Moving plans that require zoning changes, engineering reports and public input through the city planning departments are also very time consuming and unpredictable. So any builder will want a certain period of time to explore all of those ramifications before they decide to go all in.
SITR's efforts to create a SPA, or Special Planning Area by using the initiative process, Proposition H, was soundly defeated by Escondido voters. Mainly because voters resented being bullied into something they didn't understand, that avoided traditional environmental planning processes, and because the plans were totally incongruous with the existing neighborhood.
In many ways, Carlsbad's Proposition A was recently defeated for precisely the same reasons.
So now we have a builder, who has extensive experience working with the City, making an effort to do their due diligence, to see if coming up with some innovative and compatible ideas to resurrect and revalue the decaying property that winds through the greater northwest area of Escondido, can be logistically and economically feasible.
The long war of resistance to a tenacious property developer has taken a great toll on the community. Property values that have recovered from the Great Recession in virtually every part of San Diego County, have still not recovered in the Country Club community. The ugly, unkempt property is an eyesore and an environmental mess, fostering all sorts of dangerous creatures preying on the indigenous wildlife and homeowner pets. Trees have uprooted, weeds are sending seed all over the neighborhood, and the rent-a-fence makes the whole mess look like a radiation damaged danger zone.
It would be understandable if we all looked at the New Urban West company as a stand-in for our arch enemy. But that too would be a mistake. I have had the privilege to work on a New Urban project, Brookside at Reidy Creek.
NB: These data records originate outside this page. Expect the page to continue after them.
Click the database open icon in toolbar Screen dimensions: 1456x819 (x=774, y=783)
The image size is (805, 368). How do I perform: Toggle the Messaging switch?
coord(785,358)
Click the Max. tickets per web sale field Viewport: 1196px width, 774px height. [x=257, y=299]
I have worked in the new home development industry for thirty years, and been involved with hundreds of projects, from Bakersfield to Baker, from Baja to Newport Coast, and I can honestly say, the New Urban company was one of, if not the, most well organized, well coordinated and neighborhood sensitive builder/developers I have worked with.
They do their homework. And we always said we were open to a real 'compromise.'
So we need to step up and give them encouragement. To offer our ideas, our honesty and our support, because in my mind, this is by far the best opportunity we will have, as a neighborhood, to become a partner in the implementation of a plan to revitalize, to enhance, and to recover the community we love.
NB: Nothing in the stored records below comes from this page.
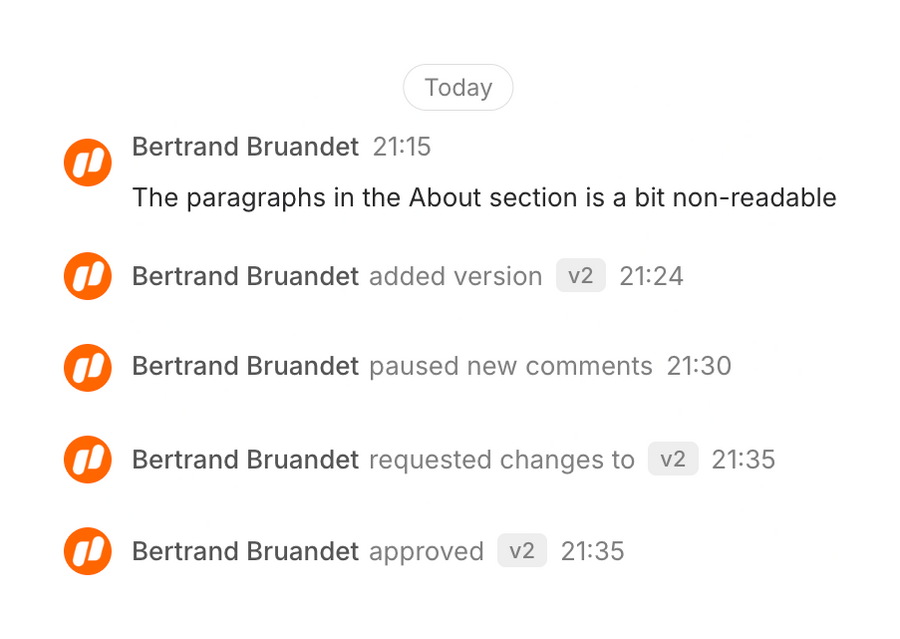Screen dimensions: 900x639
Task: Click the 21:15 comment timestamp
Action: 402,147
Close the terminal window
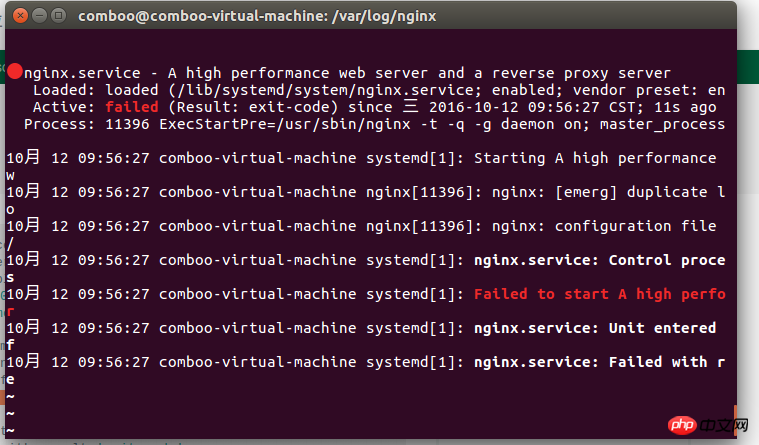This screenshot has width=759, height=445. 20,16
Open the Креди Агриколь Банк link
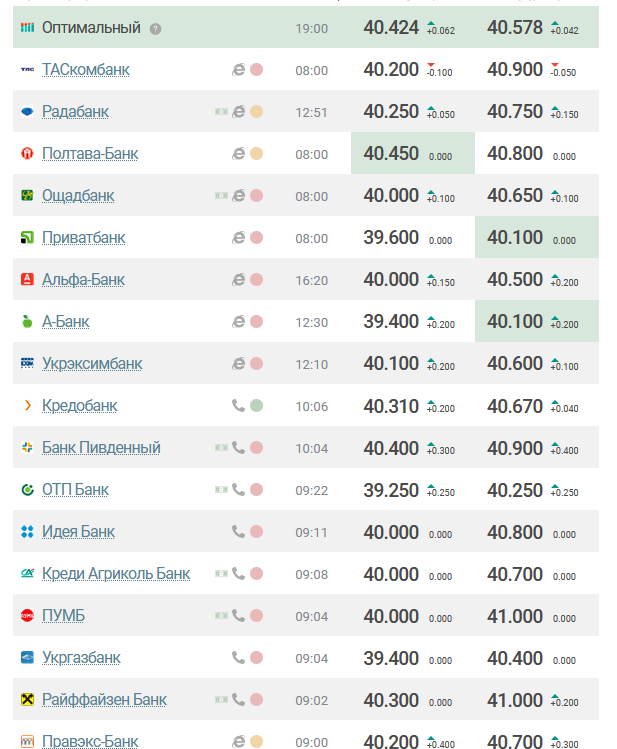 (116, 574)
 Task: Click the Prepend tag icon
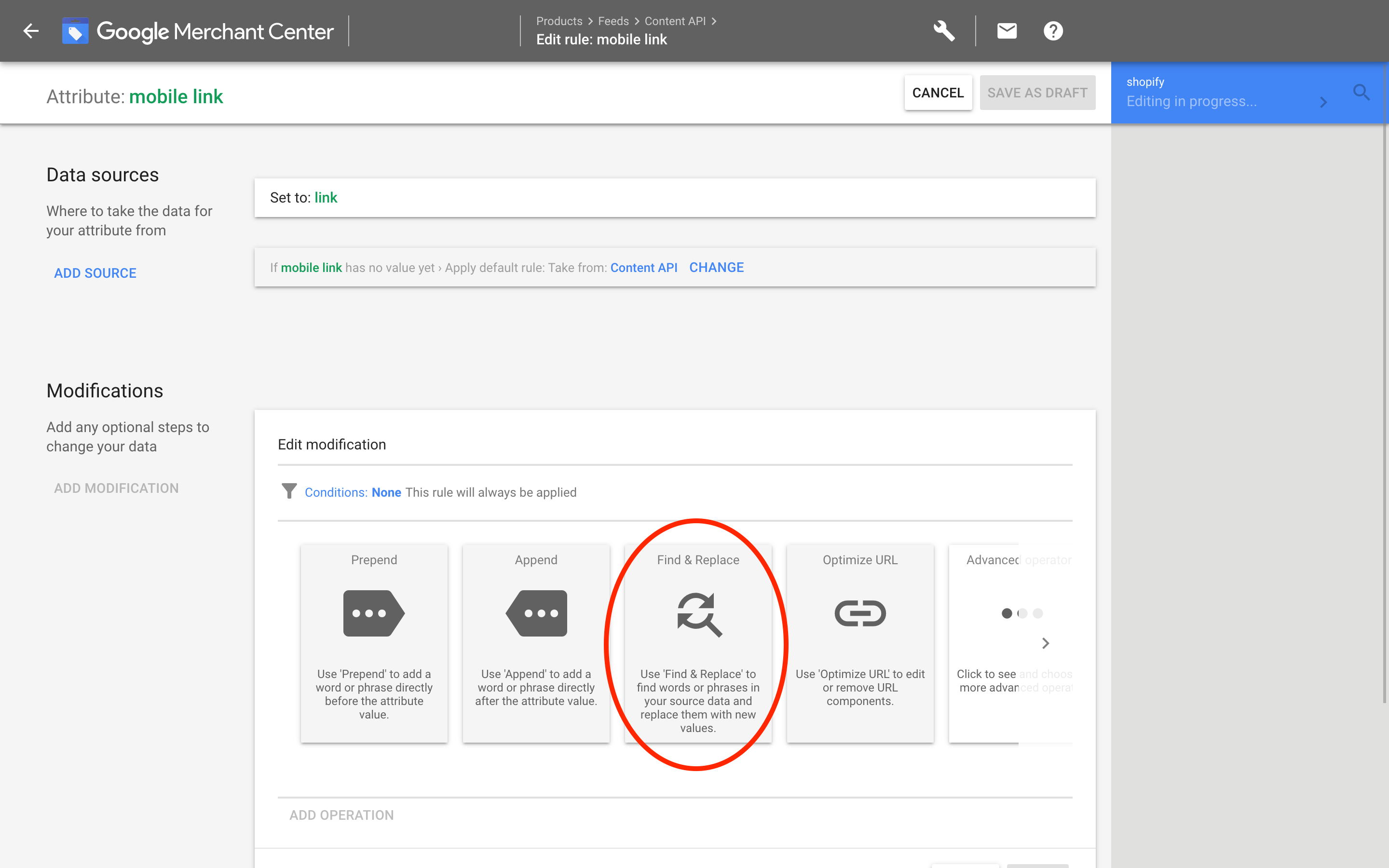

Hit by a perfect storm of uncontrollable and unexpected financial and environmental circumstances, the Escondido Country Club Community lost a lot, and though we were disenfranchised by our own local representatives, and then by the courts, we have heroically hung together. But I sense the tide is starting to come in again. This community deserves some reinvestment, some innovation, and all in a way that recognizes and respects what made this community so special in the first place.
We can only hope for positive change.